**Aufgabe 1**
Beantworte zum Artikel über die Eröffnung der Händelfestspiele diese Fragen:
(a) Wo fand der Festakt zur Eröffnung statt?
(b) Wer hielt Reden, bevor Ragna Schirmer ihren Beitrag vortrug?
(c) Was verlas die Pianistin Ragna Schirmer?
**Aufgabe 2**
Tippe aus den Einträgen die Zeilen von der Zeile mit „Гостиницы (477, 2260)“ bis zur Zeile mit „Крестцы (25, 2302)“ unverändert ab, beide Zeilen eingeschlossen.

**Textabschnitt**
-------------------------

Sehr geschätzter, hochverehrter … Herr Händel

von 4. Juni 2010

Mit einem Festakt wurden am Donnerstagabend im Foyer der Händelhalle auf der Spitze die diesjährigen Händelfestspiele eröffnet. Nach Reden von Oberbürgermeisterin Dagmar Szabados und Kultusministerin Birgitta Wolff hat die Pianistin Ragna Schirmer einen "Brief an Händel" verlesen. Ihr erster Vortrag, wie sie gestand. "Ich wollte mal etwas außergewöhnliches bieten", sagte sie. Und bei den Festgästen kam es gut an, langanhaltender Applaus machte deutlich: es war auch für die Besucher der Festveranstaltung eine erfrischende Abwechslung, nicht nur staubtrockene Reden zu hören.

Lesen Sie hier den Brief von Ragna Schirmer:

Sehr geschätzter, hochverehrter, ….von allen im Saale bewunderter…… und (etwas verlegen) … mit Verlaub…… von mir heißgeliebter……………………………Herr Händel!

-------------------------

**Einträge aus einer Datensammlung**
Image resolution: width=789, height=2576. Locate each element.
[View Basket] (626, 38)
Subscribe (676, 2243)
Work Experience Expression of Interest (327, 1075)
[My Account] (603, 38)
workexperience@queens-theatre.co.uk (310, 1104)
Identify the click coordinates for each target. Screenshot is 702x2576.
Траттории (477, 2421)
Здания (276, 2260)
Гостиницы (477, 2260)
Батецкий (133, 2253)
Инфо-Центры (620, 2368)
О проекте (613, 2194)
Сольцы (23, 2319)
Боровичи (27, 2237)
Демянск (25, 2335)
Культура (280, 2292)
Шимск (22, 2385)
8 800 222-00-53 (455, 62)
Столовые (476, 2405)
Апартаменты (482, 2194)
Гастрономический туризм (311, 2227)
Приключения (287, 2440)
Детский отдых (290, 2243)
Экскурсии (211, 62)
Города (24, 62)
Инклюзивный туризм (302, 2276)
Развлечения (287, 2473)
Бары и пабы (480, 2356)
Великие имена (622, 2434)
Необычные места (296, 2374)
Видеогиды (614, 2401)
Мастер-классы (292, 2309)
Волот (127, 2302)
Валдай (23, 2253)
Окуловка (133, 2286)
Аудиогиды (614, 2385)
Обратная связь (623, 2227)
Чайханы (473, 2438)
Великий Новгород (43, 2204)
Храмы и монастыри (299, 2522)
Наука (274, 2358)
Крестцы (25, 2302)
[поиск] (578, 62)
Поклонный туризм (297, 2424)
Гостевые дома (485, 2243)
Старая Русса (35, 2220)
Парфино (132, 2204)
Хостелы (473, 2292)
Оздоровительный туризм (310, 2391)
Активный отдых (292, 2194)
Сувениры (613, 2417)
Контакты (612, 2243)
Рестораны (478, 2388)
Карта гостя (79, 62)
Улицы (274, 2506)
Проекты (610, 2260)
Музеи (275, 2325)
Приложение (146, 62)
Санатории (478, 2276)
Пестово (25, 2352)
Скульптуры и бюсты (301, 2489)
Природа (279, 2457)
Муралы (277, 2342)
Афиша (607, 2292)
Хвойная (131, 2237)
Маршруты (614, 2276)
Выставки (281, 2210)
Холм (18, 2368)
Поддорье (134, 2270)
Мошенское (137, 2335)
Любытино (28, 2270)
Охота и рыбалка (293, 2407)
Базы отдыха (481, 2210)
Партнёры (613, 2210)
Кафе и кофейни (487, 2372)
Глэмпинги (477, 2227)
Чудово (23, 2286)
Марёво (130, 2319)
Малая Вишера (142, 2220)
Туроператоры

-------------------------

**Antwort 1**
(a) Im Foyer der Händelhalle auf der Spitze.
(b) Oberbürgermeisterin Dagmar Szabados und Kultusministerin Birgitta Wolff.
(c) Einen „Brief an Händel“.

**Antwort 2**
Гостиницы (477, 2260)
Батецкий (133, 2253)
Инфо-Центры (620, 2368)
О проекте (613, 2194)
Сольцы (23, 2319)
Боровичи (27, 2237)
Демянск (25, 2335)
Культура (280, 2292)
Шимск (22, 2385)
8 800 222-00-53 (455, 62)
Столовые (476, 2405)
Апартаменты (482, 2194)
Гастрономический туризм (311, 2227)
Приключения (287, 2440)
Детский отдых (290, 2243)
Экскурсии (211, 62)
Города (24, 62)
Инклюзивный туризм (302, 2276)
Развлечения (287, 2473)
Бары и пабы (480, 2356)
Великие имена (622, 2434)
Необычные места (296, 2374)
Видеогиды (614, 2401)
Мастер-классы (292, 2309)
Волот (127, 2302)
Валдай (23, 2253)
Окуловка (133, 2286)
Аудиогиды (614, 2385)
Обратная связь (623, 2227)
Чайханы (473, 2438)
Великий Новгород (43, 2204)
Храмы и монастыри (299, 2522)
Наука (274, 2358)
Крестцы (25, 2302)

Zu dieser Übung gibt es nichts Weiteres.